# I machine polished one of my work vans



## Mookistar (Feb 5, 2004)

Bought a little Van last year for doing local deliveries in. not in bad nick, nice and cheap. Ex-royal mail.

Looked like it had never seen polish in its life... and we owned it for a year before enough was enough

So, porter cable set to stun, and a bottle of Poorboys, this iz wot i dun!

Before.














































During














































After
























































Only took 5 hours :nervous:

Mook


----------



## Min-e (Sep 23, 2009)

Looks pretty damn good, nice work! The reg plate of the van would be ideal for Fuggles too :thumbsup:


----------



## GALLA_4 (Jan 4, 2007)

So when you gonna put up the after pics?


----------



## ru' (Feb 18, 2007)

wow, quite a difference!


----------



## minifreak (Mar 4, 2006)

wow impressive! the fugmobile has a new life!
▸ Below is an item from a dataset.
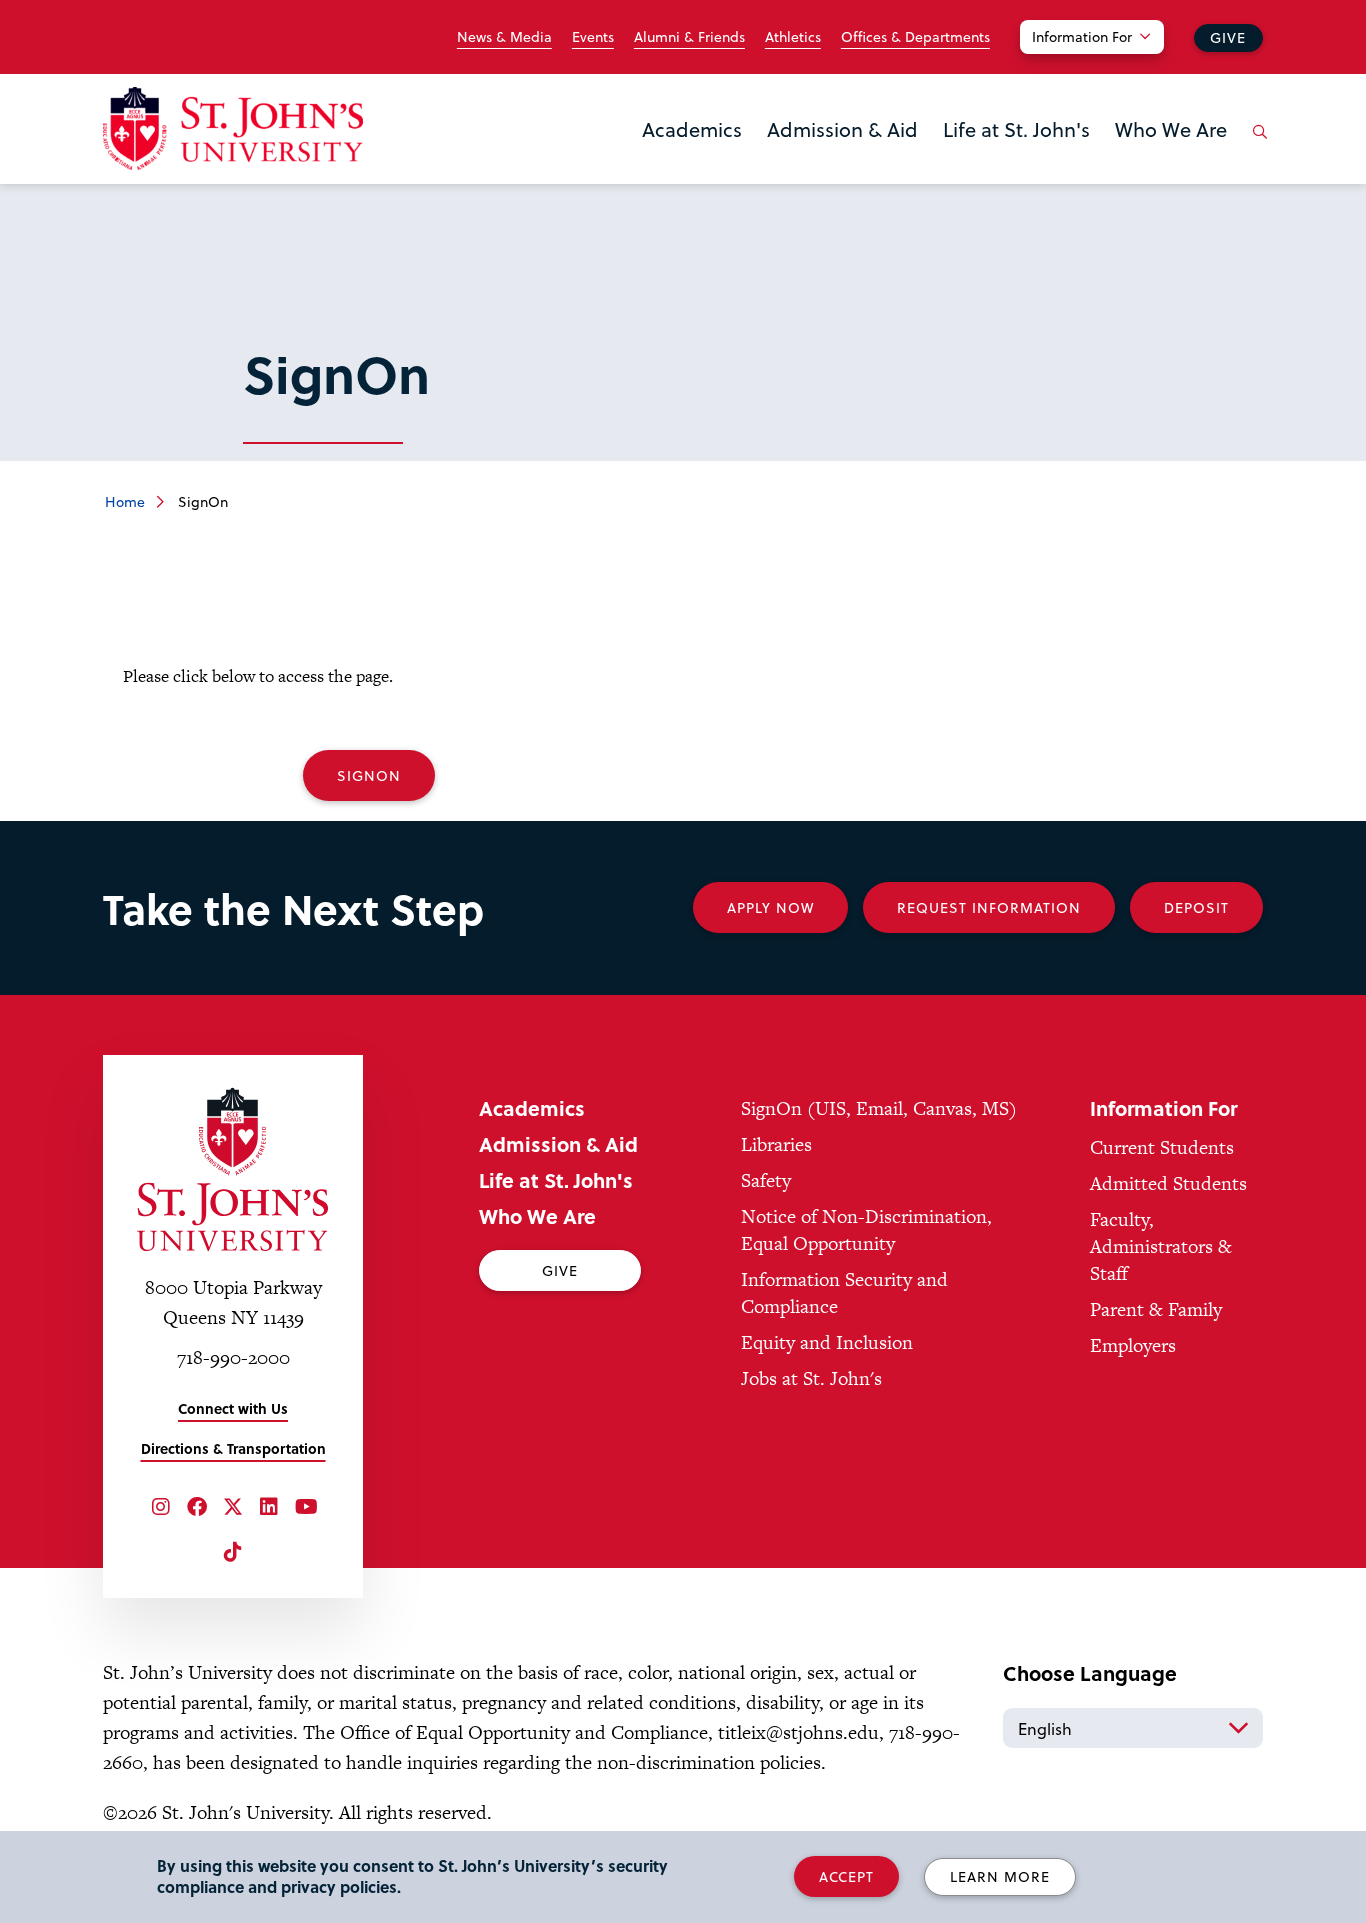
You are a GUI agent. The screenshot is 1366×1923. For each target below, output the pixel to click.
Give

wanna do my white tro?  infact, u wanna swap my white tro for mookitro?


----------



## hodgie (Oct 23, 2003)

You`ve got some wicked wheels Mook


----------



## Mookistar (Feb 5, 2004)

hodgie said:


> You`ve got some wicked wheels Mook


i know, some of us were just born lucky.



mook


----------



## Mookistar (Feb 5, 2004)

minifreak said:


> wow impressive! the fugmobile has a new life!
> 
> wanna do my white tro?  infact, u wanna swap my white tro for mookitro?
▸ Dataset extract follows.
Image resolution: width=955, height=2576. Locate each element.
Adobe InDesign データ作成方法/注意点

I'm doing the Mookra next, then i'll do white Tro

mook


----------



## hodgie (Oct 23, 2003)

Is the white one yours aswell, yousssss well wkd.


----------



## cleethorpes (Sep 30, 2008)

I've been looking to get a polisher....any suggestions as to what and from where? there are loads of cheapo ebay items....


----------



## Bandit (Jul 2, 2004)

cleethorpes said:


> I've been looking to get a polisher....any suggestions as to what and from where? there are loads of cheapo ebay items....


Give Alex Creasey a PM. 

He does some little Kestrel DA polishers that are cheap and very good and easy to use.

If not you can't go wrong with a Porter Cable, you might have to import one from the states though. Got mine from these guys Porter Cable 7424 Car Polisher | Electric Orbital Auto Buffer
You will also need a step-down transformer as they are 110V


----------



## Bandit (Jul 2, 2004)

Forgot to say........

Looking good Mook :thumbsup:


----------



## Mook (Mar 20, 2007)

I use an impoted porter cable and it's brilliant

yes hodgie, day badass is mine!


----------



## Alex Creasey (Jun 5, 2002)

Job well done Mook! :thumbsup:


----------



## gtrsmiles (Mar 10, 2008)

wow nice work mate, new lease of life!


----------



## sin (Dec 3, 2007)

Mook, i normally only post when i've got something to say or am really impressed by something.

This time i'm impressed, great work tarting that van up, looks like new. I know how long it must of took you, but the reults speak volumes.

Great work.


----------



## tonigmr2 (Sep 12, 2002)

...you've also got too much time on your hands. Pretty amazing transformation though.


----------



## bigkev (Mar 2, 2008)

sin said:


> I know how long it must of took you


so do i... 5 hours:thumbsup:


----------



## sin (Dec 3, 2007)

bigkev said:


> so do i... 5 hours:thumbsup:


Note to self, read the post thoroughly and not just look at pictures.


----------